-- START OF Material for this exercise --

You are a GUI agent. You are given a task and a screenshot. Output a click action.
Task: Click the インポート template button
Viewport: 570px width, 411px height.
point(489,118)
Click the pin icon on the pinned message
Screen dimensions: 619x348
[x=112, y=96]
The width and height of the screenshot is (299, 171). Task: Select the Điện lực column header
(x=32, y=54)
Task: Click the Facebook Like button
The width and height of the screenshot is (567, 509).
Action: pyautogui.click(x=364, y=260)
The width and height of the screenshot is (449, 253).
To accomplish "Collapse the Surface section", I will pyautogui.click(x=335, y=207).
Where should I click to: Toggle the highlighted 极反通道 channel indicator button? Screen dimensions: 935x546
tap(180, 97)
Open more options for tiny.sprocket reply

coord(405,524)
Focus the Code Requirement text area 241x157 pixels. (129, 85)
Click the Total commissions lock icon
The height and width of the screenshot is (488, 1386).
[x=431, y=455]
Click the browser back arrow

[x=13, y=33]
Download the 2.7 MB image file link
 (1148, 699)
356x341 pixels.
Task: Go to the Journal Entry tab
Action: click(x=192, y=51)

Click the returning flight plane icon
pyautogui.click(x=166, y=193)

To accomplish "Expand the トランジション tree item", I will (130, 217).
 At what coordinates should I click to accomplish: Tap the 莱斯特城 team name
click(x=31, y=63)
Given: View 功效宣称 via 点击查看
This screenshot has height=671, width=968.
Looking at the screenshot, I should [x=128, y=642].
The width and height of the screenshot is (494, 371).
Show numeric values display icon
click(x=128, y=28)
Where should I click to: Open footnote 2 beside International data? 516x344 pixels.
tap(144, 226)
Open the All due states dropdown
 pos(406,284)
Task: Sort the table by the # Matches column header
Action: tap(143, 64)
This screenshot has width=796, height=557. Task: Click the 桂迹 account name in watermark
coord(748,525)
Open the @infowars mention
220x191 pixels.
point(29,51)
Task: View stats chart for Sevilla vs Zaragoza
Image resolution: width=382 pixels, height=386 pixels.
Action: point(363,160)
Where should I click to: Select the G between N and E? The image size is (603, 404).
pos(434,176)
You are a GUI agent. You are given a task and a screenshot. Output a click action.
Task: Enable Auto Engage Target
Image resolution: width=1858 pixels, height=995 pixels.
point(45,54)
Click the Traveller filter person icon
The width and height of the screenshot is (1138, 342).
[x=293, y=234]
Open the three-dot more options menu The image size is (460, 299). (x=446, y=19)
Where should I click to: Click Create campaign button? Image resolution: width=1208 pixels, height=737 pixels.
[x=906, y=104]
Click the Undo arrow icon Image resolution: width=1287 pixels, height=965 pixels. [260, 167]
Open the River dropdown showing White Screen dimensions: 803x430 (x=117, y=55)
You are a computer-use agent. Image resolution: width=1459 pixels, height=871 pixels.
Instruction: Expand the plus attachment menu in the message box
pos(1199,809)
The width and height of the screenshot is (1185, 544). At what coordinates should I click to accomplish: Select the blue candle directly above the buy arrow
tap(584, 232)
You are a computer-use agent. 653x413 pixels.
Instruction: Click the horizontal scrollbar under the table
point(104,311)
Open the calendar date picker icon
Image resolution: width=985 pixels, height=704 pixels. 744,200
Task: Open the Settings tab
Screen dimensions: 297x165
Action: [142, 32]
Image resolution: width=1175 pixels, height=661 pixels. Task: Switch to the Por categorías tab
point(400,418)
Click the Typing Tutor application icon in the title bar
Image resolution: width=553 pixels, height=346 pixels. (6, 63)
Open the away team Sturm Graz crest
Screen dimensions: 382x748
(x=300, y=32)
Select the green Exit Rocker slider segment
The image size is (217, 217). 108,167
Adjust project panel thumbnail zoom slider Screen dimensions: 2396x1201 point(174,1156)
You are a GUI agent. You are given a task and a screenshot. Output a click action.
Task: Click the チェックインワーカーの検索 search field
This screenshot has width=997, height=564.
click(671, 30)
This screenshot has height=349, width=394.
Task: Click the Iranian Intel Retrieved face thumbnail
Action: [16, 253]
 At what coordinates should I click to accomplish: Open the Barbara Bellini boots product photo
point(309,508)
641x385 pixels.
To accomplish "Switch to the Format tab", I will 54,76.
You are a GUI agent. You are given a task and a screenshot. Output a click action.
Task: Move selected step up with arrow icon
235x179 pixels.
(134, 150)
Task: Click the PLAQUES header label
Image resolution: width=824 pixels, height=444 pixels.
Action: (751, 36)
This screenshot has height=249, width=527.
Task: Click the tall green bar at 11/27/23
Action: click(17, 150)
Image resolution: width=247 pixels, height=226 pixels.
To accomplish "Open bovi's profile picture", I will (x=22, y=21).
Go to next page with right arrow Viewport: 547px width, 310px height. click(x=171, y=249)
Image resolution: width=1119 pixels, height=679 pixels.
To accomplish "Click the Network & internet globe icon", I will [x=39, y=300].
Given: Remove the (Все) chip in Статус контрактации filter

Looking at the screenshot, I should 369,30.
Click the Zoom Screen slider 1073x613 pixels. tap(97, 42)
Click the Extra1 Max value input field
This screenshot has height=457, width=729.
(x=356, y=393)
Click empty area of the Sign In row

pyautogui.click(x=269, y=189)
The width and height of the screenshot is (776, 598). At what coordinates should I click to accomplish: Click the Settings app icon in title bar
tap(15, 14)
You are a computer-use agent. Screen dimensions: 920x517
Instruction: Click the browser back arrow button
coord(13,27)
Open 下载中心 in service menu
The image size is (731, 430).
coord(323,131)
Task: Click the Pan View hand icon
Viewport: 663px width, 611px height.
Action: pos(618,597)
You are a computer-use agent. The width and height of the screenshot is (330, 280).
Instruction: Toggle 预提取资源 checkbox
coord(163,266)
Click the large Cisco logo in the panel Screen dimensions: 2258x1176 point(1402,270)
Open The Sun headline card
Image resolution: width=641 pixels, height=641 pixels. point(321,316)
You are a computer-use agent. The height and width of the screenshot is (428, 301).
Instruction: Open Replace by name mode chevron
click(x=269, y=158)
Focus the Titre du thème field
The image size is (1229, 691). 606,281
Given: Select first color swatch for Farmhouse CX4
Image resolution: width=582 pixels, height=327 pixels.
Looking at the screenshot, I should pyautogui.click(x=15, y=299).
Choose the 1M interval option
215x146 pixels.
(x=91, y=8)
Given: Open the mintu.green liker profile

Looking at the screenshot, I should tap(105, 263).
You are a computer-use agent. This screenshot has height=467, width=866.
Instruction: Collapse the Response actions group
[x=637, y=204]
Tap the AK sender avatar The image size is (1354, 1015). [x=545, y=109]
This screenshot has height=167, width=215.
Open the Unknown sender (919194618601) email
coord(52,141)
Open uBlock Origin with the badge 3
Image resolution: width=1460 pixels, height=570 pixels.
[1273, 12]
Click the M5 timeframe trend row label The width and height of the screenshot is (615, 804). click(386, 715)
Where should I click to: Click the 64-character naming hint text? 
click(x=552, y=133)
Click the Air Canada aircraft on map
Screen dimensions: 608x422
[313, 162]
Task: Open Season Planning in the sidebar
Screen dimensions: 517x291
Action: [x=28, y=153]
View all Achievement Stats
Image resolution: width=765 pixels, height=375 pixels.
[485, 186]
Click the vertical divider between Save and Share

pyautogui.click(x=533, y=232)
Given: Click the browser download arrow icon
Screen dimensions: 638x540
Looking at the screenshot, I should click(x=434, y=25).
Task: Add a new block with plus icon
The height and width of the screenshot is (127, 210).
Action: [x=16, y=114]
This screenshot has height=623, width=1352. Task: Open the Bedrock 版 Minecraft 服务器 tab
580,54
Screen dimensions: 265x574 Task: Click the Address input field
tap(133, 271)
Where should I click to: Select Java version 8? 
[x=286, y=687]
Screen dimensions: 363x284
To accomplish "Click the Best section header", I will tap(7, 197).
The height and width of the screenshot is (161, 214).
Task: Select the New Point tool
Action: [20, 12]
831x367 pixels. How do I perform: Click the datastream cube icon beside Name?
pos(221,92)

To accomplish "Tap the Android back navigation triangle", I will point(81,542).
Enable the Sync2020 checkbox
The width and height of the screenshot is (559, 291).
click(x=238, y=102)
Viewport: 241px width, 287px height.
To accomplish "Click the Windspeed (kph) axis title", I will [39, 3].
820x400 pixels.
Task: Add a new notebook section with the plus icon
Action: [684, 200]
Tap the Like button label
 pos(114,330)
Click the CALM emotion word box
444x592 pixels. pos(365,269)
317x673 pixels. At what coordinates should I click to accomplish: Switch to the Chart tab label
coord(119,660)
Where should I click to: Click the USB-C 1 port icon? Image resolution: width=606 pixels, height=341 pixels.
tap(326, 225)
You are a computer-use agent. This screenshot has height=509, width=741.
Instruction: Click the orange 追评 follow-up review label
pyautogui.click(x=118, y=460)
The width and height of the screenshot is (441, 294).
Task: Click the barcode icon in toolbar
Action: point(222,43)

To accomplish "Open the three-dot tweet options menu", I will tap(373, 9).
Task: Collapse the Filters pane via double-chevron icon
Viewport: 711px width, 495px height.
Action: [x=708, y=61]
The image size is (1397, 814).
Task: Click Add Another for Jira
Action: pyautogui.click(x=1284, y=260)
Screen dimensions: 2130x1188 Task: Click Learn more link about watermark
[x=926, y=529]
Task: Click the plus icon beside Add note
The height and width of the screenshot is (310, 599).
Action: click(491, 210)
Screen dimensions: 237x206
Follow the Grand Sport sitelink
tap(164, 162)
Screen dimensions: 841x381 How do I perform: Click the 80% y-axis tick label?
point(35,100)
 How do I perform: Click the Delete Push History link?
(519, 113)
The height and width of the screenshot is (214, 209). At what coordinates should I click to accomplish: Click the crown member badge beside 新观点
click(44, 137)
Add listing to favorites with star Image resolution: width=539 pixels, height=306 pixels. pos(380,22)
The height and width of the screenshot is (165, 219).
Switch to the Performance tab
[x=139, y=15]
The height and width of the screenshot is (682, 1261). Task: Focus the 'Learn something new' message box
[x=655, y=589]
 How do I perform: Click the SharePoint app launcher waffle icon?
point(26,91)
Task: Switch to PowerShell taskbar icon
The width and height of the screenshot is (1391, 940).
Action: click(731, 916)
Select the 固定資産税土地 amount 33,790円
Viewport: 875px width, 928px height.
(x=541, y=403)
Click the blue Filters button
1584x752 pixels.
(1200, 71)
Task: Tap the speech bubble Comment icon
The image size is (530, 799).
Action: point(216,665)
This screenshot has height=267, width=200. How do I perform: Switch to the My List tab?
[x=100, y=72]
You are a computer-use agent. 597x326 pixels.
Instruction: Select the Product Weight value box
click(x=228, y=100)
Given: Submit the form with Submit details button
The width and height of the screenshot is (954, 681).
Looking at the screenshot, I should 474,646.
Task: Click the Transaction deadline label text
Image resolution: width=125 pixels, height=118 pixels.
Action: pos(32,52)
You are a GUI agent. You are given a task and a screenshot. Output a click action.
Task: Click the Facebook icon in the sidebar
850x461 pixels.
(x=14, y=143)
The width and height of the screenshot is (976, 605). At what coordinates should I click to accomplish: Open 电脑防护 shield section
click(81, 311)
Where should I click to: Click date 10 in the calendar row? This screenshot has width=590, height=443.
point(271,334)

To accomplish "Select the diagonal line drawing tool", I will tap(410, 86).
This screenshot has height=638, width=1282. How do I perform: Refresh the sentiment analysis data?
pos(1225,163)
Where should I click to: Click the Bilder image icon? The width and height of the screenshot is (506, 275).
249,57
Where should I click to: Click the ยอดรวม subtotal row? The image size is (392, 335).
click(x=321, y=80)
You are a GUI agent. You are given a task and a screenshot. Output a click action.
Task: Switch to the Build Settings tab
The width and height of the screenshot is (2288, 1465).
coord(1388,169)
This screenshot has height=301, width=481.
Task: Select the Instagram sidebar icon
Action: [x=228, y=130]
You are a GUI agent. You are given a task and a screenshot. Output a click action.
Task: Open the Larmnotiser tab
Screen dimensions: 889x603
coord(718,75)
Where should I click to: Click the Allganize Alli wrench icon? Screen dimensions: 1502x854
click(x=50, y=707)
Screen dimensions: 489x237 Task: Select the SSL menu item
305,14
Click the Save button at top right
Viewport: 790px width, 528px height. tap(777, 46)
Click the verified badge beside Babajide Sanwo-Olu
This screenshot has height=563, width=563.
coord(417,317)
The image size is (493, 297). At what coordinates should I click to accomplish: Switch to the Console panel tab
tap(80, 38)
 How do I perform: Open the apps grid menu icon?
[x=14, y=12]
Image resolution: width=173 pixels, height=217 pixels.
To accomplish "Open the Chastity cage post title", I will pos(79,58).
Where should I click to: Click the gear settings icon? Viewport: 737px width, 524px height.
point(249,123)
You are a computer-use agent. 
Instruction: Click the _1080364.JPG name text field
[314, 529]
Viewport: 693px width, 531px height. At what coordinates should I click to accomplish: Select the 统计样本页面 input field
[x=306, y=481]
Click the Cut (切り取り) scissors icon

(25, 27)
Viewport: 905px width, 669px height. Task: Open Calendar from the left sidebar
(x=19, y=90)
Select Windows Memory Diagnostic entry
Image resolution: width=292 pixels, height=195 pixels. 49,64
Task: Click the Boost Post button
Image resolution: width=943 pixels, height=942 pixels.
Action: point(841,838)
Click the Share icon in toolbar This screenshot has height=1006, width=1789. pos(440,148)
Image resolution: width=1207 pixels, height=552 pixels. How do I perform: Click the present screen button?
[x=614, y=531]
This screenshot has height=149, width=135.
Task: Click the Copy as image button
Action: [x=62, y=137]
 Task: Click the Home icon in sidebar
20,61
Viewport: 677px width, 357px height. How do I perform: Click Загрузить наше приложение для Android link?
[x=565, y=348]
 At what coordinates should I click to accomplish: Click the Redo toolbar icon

-- END OF Material for this exercise --

Task statement: Write out again the lines between the one holding "Open the River" and the one holding "tap(584, 232)", inclusive, requests included, and multiply every coordinate in the answers by 0.9, rounding to whole numbers with halves going up. Change no other number.

Written answer:
Open the River dropdown showing White Screen dimensions: 803x430 (x=105, y=50)
You are a computer-use agent. Image resolution: width=1459 pixels, height=871 pixels.
Instruction: Expand the plus attachment menu in the message box
pos(1079,728)
The width and height of the screenshot is (1185, 544). At what coordinates should I click to accomplish: Select the blue candle directly above the buy arrow
tap(526, 209)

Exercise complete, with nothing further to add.